Dia Nacional de Luta contra a Endometriose reforça alerta sobre doença que afeta milhões de brasileiras



Redação

Celebrado em 13 de março, o Dia Nacional de Luta contra a Endometriose chama a atenção para uma doença que ainda enfrenta desinformação e diagnóstico tardio. A Organização Mundial da Saúde estima que a endometriose afete cerca de 10% das mulheres em idade reprodutiva no mundo, o que representa aproximadamente 190 milhões de pessoas.

A doença é inflamatória e crônica, caracterizada pela presença de tecido semelhante ao endométrio, camada interna do útero, fora da cavidade uterina. Esse tecido pode atingir órgãos como ovários, intestino e bexiga, provocando inflamação, dor e formação de aderências.

A professora Tassiana Garcia de Carvalho Maini relata que conviveu durante anos com sintomas antes de receber o diagnóstico correto. “Eu sempre tive fluxo intenso e dores muito fortes e incapacitantes. Por isso acredito que o problema sempre existiu”, conta.

Segundo ela, durante muito tempo as dores foram tratadas como algo normal. “Procurei vários médicos e muitos diziam que cólica era comum. Só depois que os sintomas pioraram é que fui encaminhada para a investigação correta”, lembra.

Além do impacto físico, a doença também afetou sua vida pessoal e profissional. “Existe a preocupação com a possibilidade de não conseguir engravidar. No trabalho, muitas vezes precisei continuar mesmo com muita dor e algumas pessoas ainda acham que é exagero”, afirma.

Atualmente, Tassiana realiza tratamento com bloqueio hormonal para tentar controlar a doença, que ainda não tem cura.

De acordo com a ginecologista Letícia Barbosa de Moura, a dor menstrual intensa ainda é frequentemente normalizada, o que contribui para o atraso no diagnóstico. “Cólicas incapacitantes ou dor pélvica persistente não são normais e precisam ser investigadas”, alerta.

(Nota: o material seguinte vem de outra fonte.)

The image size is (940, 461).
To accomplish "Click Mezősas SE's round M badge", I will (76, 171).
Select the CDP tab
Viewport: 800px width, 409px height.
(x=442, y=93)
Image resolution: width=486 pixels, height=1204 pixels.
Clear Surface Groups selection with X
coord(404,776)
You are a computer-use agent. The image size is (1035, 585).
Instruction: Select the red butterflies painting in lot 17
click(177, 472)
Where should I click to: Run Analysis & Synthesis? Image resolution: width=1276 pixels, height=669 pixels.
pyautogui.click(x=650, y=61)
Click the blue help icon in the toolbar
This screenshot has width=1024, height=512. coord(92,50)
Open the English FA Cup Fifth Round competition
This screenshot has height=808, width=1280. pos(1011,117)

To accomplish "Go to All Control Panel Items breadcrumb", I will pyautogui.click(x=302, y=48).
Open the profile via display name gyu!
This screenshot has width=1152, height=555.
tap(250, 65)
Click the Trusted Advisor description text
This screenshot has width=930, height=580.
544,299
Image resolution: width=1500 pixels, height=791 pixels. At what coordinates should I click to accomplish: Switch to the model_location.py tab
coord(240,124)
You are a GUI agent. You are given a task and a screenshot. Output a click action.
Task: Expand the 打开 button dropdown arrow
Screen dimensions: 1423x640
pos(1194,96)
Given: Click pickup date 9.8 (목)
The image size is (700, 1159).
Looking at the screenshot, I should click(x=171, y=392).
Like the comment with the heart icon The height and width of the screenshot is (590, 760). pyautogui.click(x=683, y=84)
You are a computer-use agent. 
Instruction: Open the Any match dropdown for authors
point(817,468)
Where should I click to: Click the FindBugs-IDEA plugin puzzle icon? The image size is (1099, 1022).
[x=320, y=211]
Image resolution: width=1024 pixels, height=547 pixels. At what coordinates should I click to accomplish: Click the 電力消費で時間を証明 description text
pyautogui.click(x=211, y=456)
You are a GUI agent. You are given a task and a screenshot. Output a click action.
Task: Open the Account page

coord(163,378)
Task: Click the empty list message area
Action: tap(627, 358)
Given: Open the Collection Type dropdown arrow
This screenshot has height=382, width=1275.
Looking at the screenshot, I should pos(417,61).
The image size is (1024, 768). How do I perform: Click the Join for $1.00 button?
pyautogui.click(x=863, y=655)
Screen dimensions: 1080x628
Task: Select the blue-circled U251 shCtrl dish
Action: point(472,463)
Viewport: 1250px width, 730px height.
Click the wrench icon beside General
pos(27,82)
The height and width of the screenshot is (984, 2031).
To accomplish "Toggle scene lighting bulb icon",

Entre os principais sintomas estão cólicas menstruais intensas, dor pélvica crônica, dor durante a relação sexual, alterações intestinais no período menstrual, dificuldade para engravidar, inchaço abdominal e fadiga.

O diagnóstico costuma ser feito por avaliação clínica e exames de imagem, como ultrassonografia transvaginal e ressonância magnética. O tratamento pode incluir controle hormonal, mudanças na alimentação, atividade física e, em alguns casos, cirurgia.

Para especialistas e pacientes, a principal mensagem neste dia de conscientização é clara: dores menstruais intensas não devem ser ignoradas. O diagnóstico precoce pode melhorar a qualidade de vida e ajudar a preservar a fertilidade.